The NCAA, after waiting patiently for conference races to be decided, assembled the newly crowned champions and moved toward this weekend's four regional finals—at Charlotte, N.C., Manhattan, Kans., Louisville and Seattle (see page 39).
But not all of the nation's top teams were in the NCAA. Many of them were headed for New York's Madison Square Garden, where the NIT had ambitiously accumulated a shiny field of 12 good teams for its postseason show. Bradley (24-2), which finished a mere gasp behind Cincinnati in the Missouri Valley, was given top seeding, followed by Skyline runner-up Utah State (22-4), St. Louis (18-7) and defending champion St. John's (17-7). However, the favorites could expect serious competition from Temple (17-8), Providence (21-4), St. Bonaventure (19-3), Villanova (19-5), Holy Cross (20-5), Dayton (20-6), Detroit (20-6) and Memphis State (18-4).
The small colleges, too, were making a pitch for fame and glory.
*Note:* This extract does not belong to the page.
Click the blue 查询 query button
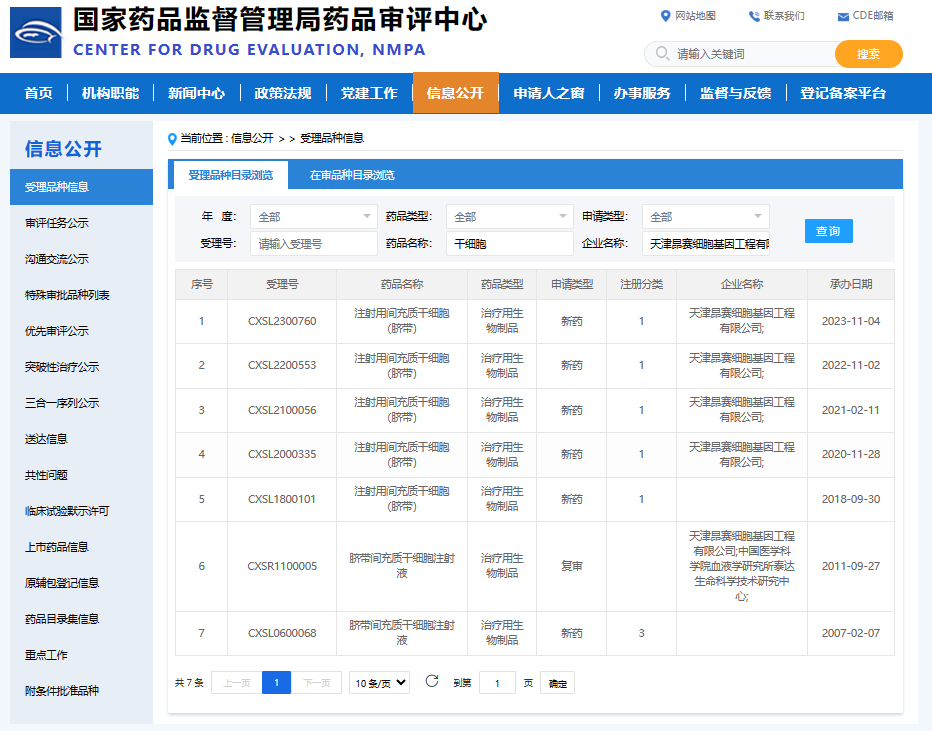The height and width of the screenshot is (731, 932). pos(828,231)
Evansville (Ind.), last year's champion, St. Michael's (Vt.), Kentucky Wesleyan, American U., Wheaton, Chapman, Cornell ( Iowa) and Northeast Missouri survived district playoffs and prepared to fight it out for the NCAA college-division title at Evansville. Things were even more hectic in Kansas City, where 32 teams, including three-time winner Tennessee A & I, were diligently engaged in eliminating each other on the way to Saturday's NAIA final.
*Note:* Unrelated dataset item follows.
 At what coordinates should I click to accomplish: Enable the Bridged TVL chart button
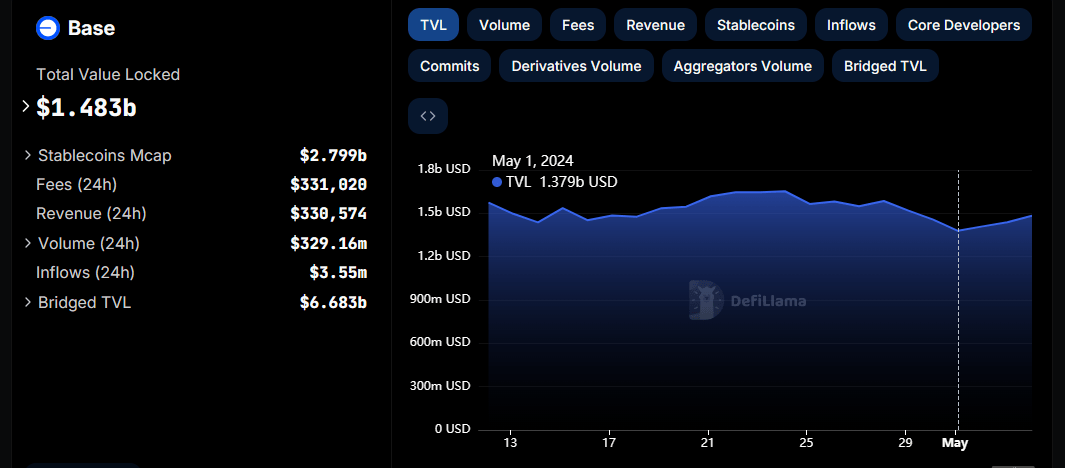tap(885, 66)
Trounced five times by North Carolina and Wake Forest and no better than fourth in the regular-season standings, Duke suddenly came alive in the Atlantic Coast Conference tournament at Raleigh and upset its most persistent tormentors on successive nights to win the title and an NCAA berth.
After beating South Carolina 82-69, the running Blue Devils wrapped up North Carolina in a 1-3-1 hawking zone defense and edged the unsuspecting Tar Heels 71-69. Next night, Wake Forest, which had reached the final by routing Clemson 74-59 and outfighting North Carolina State 71-66, tried to crash the zone and was moderately effective as long as big Len Chappell was hitting with his favorite jumpers and picking off rebounds. But Duke cleverly dropped back defensive swingman Jack Mullen to clog the middle, and shut off Chappell with five points in the second half. Offensively, Doug Kistler pressured the desperate Deacons with his outside shooting (for 22 points), and John Frye calmly dropped in four foul shots in the final minute to give the hustling Blue Devils a 63-59 victory and 32-year-old Vic Bubas a championship in his first year as a head coach.
Kentucky ended its season by whipping Pitt 73-66. Any other coach but Adolph Rupp would have been satisfied with an 18-7 record, but The Baron, audibly piqued because Kentucky wasn't tournament-bound for the first time in seven years, took occasion to blame his troubles on 1) the school band, which stopped tooting for the Wildcats after midyear exams left most of its members on probation; 2) student fans, who were absent in droves for the final game; 3) the lack of a more intensive recruiting program.